La prima scena mostra i giovani detenuti che sguazzano beati nell’acqua cristallina come ragazzi liberi, ma a guardarli a vista c’è l’agente di custodia Giovanni, corpo imponente e cuore tenero, impersonato dal bravo Antonio Milo. Uno di loro non vuole saperne di uscire dall’acqua, non vuole rinunciare alla libertà che solo il mare può dargli, si chiama Emanuele e gli mancano pochi giorni per lasciare il carcere.

La coabitazione forzata dei ragazzi e delle donne adulte produce effetti prevedibili: le detenute sono segregate in una camerata, il caldo è insopportabile, non possono godere dell’ora d’aria perché in cortile ci sono i minori. La rivolta esplode e il direttore del carcere – Gianfelice Imparato nell’ennesimo magnifico cammeo – deve inventarsi qualcosa per tenere tutti impegnati. Da anni sollecita la Regione e il Ministero per avviare a Nisida un laboratorio teatrale. È arrivato il momento di realizzarlo.

La storia raccontata dal film è vera. Negli anni della giunta Valenzi, il direttore del carcere minorile Luciano Sommella si rivolse a Eduardo de Filippo per avviare un laboratorio teatrale. Eduardo – appena nominato senatore a vita aveva dedicato il suo discorso ai giovani carcerati napoletani – allestì uno spettacolo in cui i detenuti recitavano e cantavano insieme ai suoi attori. A realizzare la messa in scena furono i suoi collaboratori storici: Carlo Croccolo e Rosalia Maggio, sorella dell’indimenticabile Pupella.

Gallo sceglie di procedere su un doppio binario sovrapponendo a questa storia vera e già piuttosto nota una storia totalmente inventata: l’amore di Emanuele per Beatrice Pane, leader carismatica delle detenute di Pozzuoli, vedova di un boss di camorra che ha in testa un solo pensiero, trovare un killer per vendicare la morte del marito e del figlio.
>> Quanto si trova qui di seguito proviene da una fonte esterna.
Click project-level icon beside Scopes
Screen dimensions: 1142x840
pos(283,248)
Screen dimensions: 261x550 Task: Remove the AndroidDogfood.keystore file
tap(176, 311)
I due condividono la passione per la letteratura, quando si parlano per la prima volta attraverso la rete che li separa lei ha in mano Il giovane Holden di J.D. Salinger nell’edizione Einaudi 1961. “L’ho visto nella nostra biblioteca ma la professoressa dice che è storia vecchia, non ne vale la pena”, commenta lui.

Questa seconda traccia, la storia tra la donna e il ragazzo che le ricorda suo figlio, viene utilizzata da Gallo per montare il finale a sorpresa (di cui non dico) e per entrare lui stesso in scena.

Penso che la scelta del regista di sovrapporre alla storia vera del laboratorio teatrale nel carcere di Nisida l’invenzione di un amore impossibile, abbia il sapore inconfondibile della fiction televisiva, un artificio che finisce per sbilanciare tutto il film che procede altalenante fino al colpo di scena finale (a mio avviso artificioso). Quando invece la pellicola avrebbe avuto gli ingredienti giusti per proporsi allo spettatore senza inutili forzature: una collocazione geografica straordinaria, una vicenda unica che ci racconta un mondo ancora pieno di speranze, la bella colonna sonora firmata da Enzo Avitabile. E tutti gli interpreti che ci riportano a quegli anni e a quella Napoli di Eduardo e del sindaco Valenzi.

Vale la pena restare per i titoli di coda: si vedrà il discorso originale che Eduardo fece ai detenuti invitandoli a non cedere alle lusinghe della criminalità e a contare solo sulle loro forze e il loro talento.
Una vita in salita, certo, ma l’unica che vale la pena vivere.